EXERCISE PROMPT -
Substitute "Where do I click to" for every occurrence of "Where should I click to" in the material below, and give it back with nothing else changed.
——————————
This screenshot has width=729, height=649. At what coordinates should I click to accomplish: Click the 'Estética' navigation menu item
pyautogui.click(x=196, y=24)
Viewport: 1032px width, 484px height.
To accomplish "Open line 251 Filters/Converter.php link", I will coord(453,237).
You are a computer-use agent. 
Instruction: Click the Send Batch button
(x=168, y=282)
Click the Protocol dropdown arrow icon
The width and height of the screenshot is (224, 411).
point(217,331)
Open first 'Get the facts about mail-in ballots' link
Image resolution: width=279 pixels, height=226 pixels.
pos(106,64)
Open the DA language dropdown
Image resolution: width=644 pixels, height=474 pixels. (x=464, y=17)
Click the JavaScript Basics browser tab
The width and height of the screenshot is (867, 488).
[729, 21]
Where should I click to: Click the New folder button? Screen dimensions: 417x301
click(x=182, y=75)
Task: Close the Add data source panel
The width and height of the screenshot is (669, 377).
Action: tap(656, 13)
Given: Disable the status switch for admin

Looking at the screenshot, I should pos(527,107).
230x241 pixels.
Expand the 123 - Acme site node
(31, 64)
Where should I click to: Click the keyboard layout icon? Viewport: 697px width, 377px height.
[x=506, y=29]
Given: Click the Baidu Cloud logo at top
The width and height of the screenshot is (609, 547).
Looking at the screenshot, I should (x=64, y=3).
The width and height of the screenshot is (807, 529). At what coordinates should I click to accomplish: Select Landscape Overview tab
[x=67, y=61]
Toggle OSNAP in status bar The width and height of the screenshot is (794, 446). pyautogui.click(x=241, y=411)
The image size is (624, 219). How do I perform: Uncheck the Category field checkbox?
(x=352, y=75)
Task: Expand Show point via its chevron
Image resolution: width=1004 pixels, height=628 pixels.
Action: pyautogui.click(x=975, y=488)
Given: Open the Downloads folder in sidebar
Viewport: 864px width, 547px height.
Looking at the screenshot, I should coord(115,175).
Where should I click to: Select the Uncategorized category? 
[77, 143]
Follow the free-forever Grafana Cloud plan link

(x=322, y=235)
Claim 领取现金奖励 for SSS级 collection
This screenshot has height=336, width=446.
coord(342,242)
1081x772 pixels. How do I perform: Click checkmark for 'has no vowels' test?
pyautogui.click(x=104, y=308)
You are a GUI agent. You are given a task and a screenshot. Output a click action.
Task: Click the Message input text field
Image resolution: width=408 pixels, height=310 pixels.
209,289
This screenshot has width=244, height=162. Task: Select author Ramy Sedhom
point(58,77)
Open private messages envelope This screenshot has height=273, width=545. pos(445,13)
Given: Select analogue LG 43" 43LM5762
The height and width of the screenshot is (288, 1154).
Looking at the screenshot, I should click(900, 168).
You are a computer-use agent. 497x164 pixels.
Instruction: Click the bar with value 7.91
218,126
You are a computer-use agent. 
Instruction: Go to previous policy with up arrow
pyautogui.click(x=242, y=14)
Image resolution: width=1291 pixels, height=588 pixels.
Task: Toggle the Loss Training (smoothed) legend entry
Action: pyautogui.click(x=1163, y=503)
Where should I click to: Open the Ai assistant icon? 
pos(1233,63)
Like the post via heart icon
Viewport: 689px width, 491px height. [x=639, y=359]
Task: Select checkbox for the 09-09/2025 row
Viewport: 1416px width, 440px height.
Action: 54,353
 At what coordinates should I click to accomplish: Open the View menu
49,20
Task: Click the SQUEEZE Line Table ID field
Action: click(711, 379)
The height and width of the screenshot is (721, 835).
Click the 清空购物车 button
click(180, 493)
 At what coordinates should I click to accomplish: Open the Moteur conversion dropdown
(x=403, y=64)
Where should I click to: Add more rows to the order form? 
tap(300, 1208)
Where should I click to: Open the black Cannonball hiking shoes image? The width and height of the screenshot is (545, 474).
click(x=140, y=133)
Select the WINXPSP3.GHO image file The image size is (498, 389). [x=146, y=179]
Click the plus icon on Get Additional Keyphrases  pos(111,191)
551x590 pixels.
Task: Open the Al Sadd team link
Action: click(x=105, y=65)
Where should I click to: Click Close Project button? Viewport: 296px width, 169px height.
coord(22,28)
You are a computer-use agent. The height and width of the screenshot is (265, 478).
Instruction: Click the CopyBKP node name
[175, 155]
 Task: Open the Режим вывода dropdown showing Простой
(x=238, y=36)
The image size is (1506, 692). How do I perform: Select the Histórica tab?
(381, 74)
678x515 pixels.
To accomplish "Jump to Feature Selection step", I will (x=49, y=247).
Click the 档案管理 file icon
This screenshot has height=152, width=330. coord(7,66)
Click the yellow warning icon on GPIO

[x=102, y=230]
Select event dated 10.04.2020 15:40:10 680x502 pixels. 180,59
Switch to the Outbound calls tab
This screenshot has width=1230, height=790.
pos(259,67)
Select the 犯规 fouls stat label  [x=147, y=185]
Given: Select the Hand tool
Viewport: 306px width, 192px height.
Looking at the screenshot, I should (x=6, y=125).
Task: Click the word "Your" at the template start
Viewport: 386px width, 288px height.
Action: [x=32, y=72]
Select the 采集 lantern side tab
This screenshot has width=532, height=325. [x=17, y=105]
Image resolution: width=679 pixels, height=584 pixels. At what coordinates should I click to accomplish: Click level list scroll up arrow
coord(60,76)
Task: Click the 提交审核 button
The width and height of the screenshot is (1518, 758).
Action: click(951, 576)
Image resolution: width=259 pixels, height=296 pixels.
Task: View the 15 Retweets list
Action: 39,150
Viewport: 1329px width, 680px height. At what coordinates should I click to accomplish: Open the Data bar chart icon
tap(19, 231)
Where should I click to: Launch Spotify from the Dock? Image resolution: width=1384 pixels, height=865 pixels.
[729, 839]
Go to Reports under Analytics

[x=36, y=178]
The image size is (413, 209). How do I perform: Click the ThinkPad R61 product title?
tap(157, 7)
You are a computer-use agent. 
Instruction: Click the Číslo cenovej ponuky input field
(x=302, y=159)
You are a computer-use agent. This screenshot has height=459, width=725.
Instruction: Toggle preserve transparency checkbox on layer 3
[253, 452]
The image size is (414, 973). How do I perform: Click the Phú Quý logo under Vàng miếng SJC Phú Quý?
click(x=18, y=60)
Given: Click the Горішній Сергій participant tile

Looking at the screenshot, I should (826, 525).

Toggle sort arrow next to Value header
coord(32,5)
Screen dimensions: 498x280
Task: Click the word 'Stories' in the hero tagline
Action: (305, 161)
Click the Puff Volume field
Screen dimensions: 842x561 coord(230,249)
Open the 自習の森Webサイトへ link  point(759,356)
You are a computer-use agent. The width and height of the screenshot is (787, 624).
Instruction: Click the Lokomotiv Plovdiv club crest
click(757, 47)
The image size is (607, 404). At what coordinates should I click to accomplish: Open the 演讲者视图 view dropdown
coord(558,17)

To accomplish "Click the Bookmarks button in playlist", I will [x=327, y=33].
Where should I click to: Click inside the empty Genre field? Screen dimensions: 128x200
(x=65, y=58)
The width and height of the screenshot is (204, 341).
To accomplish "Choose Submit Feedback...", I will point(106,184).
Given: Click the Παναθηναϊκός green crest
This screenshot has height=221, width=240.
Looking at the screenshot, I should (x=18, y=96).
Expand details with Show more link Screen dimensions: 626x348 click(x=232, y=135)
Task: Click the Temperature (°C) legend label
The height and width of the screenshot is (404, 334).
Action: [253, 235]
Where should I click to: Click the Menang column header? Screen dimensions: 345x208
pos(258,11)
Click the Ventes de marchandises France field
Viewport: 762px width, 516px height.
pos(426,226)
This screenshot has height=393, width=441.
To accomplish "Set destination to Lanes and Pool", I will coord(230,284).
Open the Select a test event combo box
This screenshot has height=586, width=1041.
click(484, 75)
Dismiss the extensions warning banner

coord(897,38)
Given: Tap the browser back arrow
——————————
RESPONSE BELOW -
This screenshot has width=729, height=649. At what coordinates should I click to accomplish: Click the 'Estética' navigation menu item
pyautogui.click(x=196, y=24)
Viewport: 1032px width, 484px height.
To accomplish "Open line 251 Filters/Converter.php link", I will coord(453,237).
You are a computer-use agent. 
Instruction: Click the Send Batch button
(x=168, y=282)
Click the Protocol dropdown arrow icon
The width and height of the screenshot is (224, 411).
point(217,331)
Open first 'Get the facts about mail-in ballots' link
Image resolution: width=279 pixels, height=226 pixels.
pos(106,64)
Open the DA language dropdown
Image resolution: width=644 pixels, height=474 pixels. (x=464, y=17)
Click the JavaScript Basics browser tab
The width and height of the screenshot is (867, 488).
[729, 21]
Where do I click to: Click the New folder button? Screen dimensions: 417x301
click(x=182, y=75)
Task: Close the Add data source panel
The width and height of the screenshot is (669, 377).
Action: tap(656, 13)
Given: Disable the status switch for admin

Looking at the screenshot, I should pos(527,107).
230x241 pixels.
Expand the 123 - Acme site node
(31, 64)
Where do I click to: Click the keyboard layout icon? Viewport: 697px width, 377px height.
[x=506, y=29]
Given: Click the Baidu Cloud logo at top
The width and height of the screenshot is (609, 547).
Looking at the screenshot, I should (x=64, y=3).
The width and height of the screenshot is (807, 529). At what coordinates should I click to accomplish: Select Landscape Overview tab
[x=67, y=61]
Toggle OSNAP in status bar The width and height of the screenshot is (794, 446). pyautogui.click(x=241, y=411)
The image size is (624, 219). How do I perform: Uncheck the Category field checkbox?
(x=352, y=75)
Task: Expand Show point via its chevron
Image resolution: width=1004 pixels, height=628 pixels.
Action: pyautogui.click(x=975, y=488)
Given: Open the Downloads folder in sidebar
Viewport: 864px width, 547px height.
Looking at the screenshot, I should coord(115,175).
Where do I click to: Select the Uncategorized category? 
[77, 143]
Follow the free-forever Grafana Cloud plan link

(x=322, y=235)
Claim 领取现金奖励 for SSS级 collection
This screenshot has height=336, width=446.
coord(342,242)
1081x772 pixels. How do I perform: Click checkmark for 'has no vowels' test?
pyautogui.click(x=104, y=308)
You are a GUI agent. You are given a task and a screenshot. Output a click action.
Task: Click the Message input text field
Image resolution: width=408 pixels, height=310 pixels.
209,289
This screenshot has width=244, height=162. Task: Select author Ramy Sedhom
point(58,77)
Open private messages envelope This screenshot has height=273, width=545. pos(445,13)
Given: Select analogue LG 43" 43LM5762
The height and width of the screenshot is (288, 1154).
Looking at the screenshot, I should click(900, 168).
You are a computer-use agent. 497x164 pixels.
Instruction: Click the bar with value 7.91
218,126
You are a computer-use agent. 
Instruction: Go to previous policy with up arrow
pyautogui.click(x=242, y=14)
Image resolution: width=1291 pixels, height=588 pixels.
Task: Toggle the Loss Training (smoothed) legend entry
Action: pyautogui.click(x=1163, y=503)
Where do I click to: Open the Ai assistant icon? 
pos(1233,63)
Like the post via heart icon
Viewport: 689px width, 491px height. [x=639, y=359]
Task: Select checkbox for the 09-09/2025 row
Viewport: 1416px width, 440px height.
Action: 54,353
 At what coordinates should I click to accomplish: Open the View menu
49,20
Task: Click the SQUEEZE Line Table ID field
Action: click(711, 379)
The height and width of the screenshot is (721, 835).
Click the 清空购物车 button
click(180, 493)
 At what coordinates should I click to accomplish: Open the Moteur conversion dropdown
(x=403, y=64)
Where do I click to: Add more rows to the order form? 
tap(300, 1208)
Where do I click to: Open the black Cannonball hiking shoes image? The width and height of the screenshot is (545, 474).
click(x=140, y=133)
Select the WINXPSP3.GHO image file The image size is (498, 389). [x=146, y=179]
Click the plus icon on Get Additional Keyphrases  pos(111,191)
551x590 pixels.
Task: Open the Al Sadd team link
Action: click(x=105, y=65)
Where do I click to: Click Close Project button? Viewport: 296px width, 169px height.
coord(22,28)
You are a computer-use agent. The height and width of the screenshot is (265, 478).
Instruction: Click the CopyBKP node name
[175, 155]
 Task: Open the Режим вывода dropdown showing Простой
(x=238, y=36)
The image size is (1506, 692). How do I perform: Select the Histórica tab?
(381, 74)
678x515 pixels.
To accomplish "Jump to Feature Selection step", I will (x=49, y=247).
Click the 档案管理 file icon
This screenshot has height=152, width=330. coord(7,66)
Click the yellow warning icon on GPIO

[x=102, y=230]
Select event dated 10.04.2020 15:40:10 680x502 pixels. 180,59
Switch to the Outbound calls tab
This screenshot has width=1230, height=790.
pos(259,67)
Select the 犯规 fouls stat label  [x=147, y=185]
Given: Select the Hand tool
Viewport: 306px width, 192px height.
Looking at the screenshot, I should (x=6, y=125).
Task: Click the word "Your" at the template start
Viewport: 386px width, 288px height.
Action: [x=32, y=72]
Select the 采集 lantern side tab
This screenshot has width=532, height=325. [x=17, y=105]
Image resolution: width=679 pixels, height=584 pixels. At what coordinates should I click to accomplish: Click level list scroll up arrow
coord(60,76)
Task: Click the 提交审核 button
The width and height of the screenshot is (1518, 758).
Action: click(951, 576)
Image resolution: width=259 pixels, height=296 pixels.
Task: View the 15 Retweets list
Action: 39,150
Viewport: 1329px width, 680px height. At what coordinates should I click to accomplish: Open the Data bar chart icon
tap(19, 231)
Where do I click to: Launch Spotify from the Dock? Image resolution: width=1384 pixels, height=865 pixels.
[729, 839]
Go to Reports under Analytics

[x=36, y=178]
The image size is (413, 209). How do I perform: Click the ThinkPad R61 product title?
tap(157, 7)
You are a computer-use agent. 
Instruction: Click the Číslo cenovej ponuky input field
(x=302, y=159)
You are a computer-use agent. This screenshot has height=459, width=725.
Instruction: Toggle preserve transparency checkbox on layer 3
[253, 452]
The image size is (414, 973). How do I perform: Click the Phú Quý logo under Vàng miếng SJC Phú Quý?
click(x=18, y=60)
Given: Click the Горішній Сергій participant tile

Looking at the screenshot, I should (826, 525).

Toggle sort arrow next to Value header
coord(32,5)
Screen dimensions: 498x280
Task: Click the word 'Stories' in the hero tagline
Action: (305, 161)
Click the Puff Volume field
Screen dimensions: 842x561 coord(230,249)
Open the 自習の森Webサイトへ link  point(759,356)
You are a computer-use agent. The width and height of the screenshot is (787, 624).
Instruction: Click the Lokomotiv Plovdiv club crest
click(757, 47)
The image size is (607, 404). At what coordinates should I click to accomplish: Open the 演讲者视图 view dropdown
coord(558,17)

To accomplish "Click the Bookmarks button in playlist", I will [x=327, y=33].
Where do I click to: Click inside the empty Genre field? Screen dimensions: 128x200
(x=65, y=58)
The width and height of the screenshot is (204, 341).
To accomplish "Choose Submit Feedback...", I will point(106,184).
Given: Click the Παναθηναϊκός green crest
This screenshot has height=221, width=240.
Looking at the screenshot, I should (x=18, y=96).
Expand details with Show more link Screen dimensions: 626x348 click(x=232, y=135)
Task: Click the Temperature (°C) legend label
The height and width of the screenshot is (404, 334).
Action: [253, 235]
Where do I click to: Click the Menang column header? Screen dimensions: 345x208
pos(258,11)
Click the Ventes de marchandises France field
Viewport: 762px width, 516px height.
pos(426,226)
This screenshot has height=393, width=441.
To accomplish "Set destination to Lanes and Pool", I will coord(230,284).
Open the Select a test event combo box
This screenshot has height=586, width=1041.
click(484, 75)
Dismiss the extensions warning banner

coord(897,38)
Given: Tap the browser back arrow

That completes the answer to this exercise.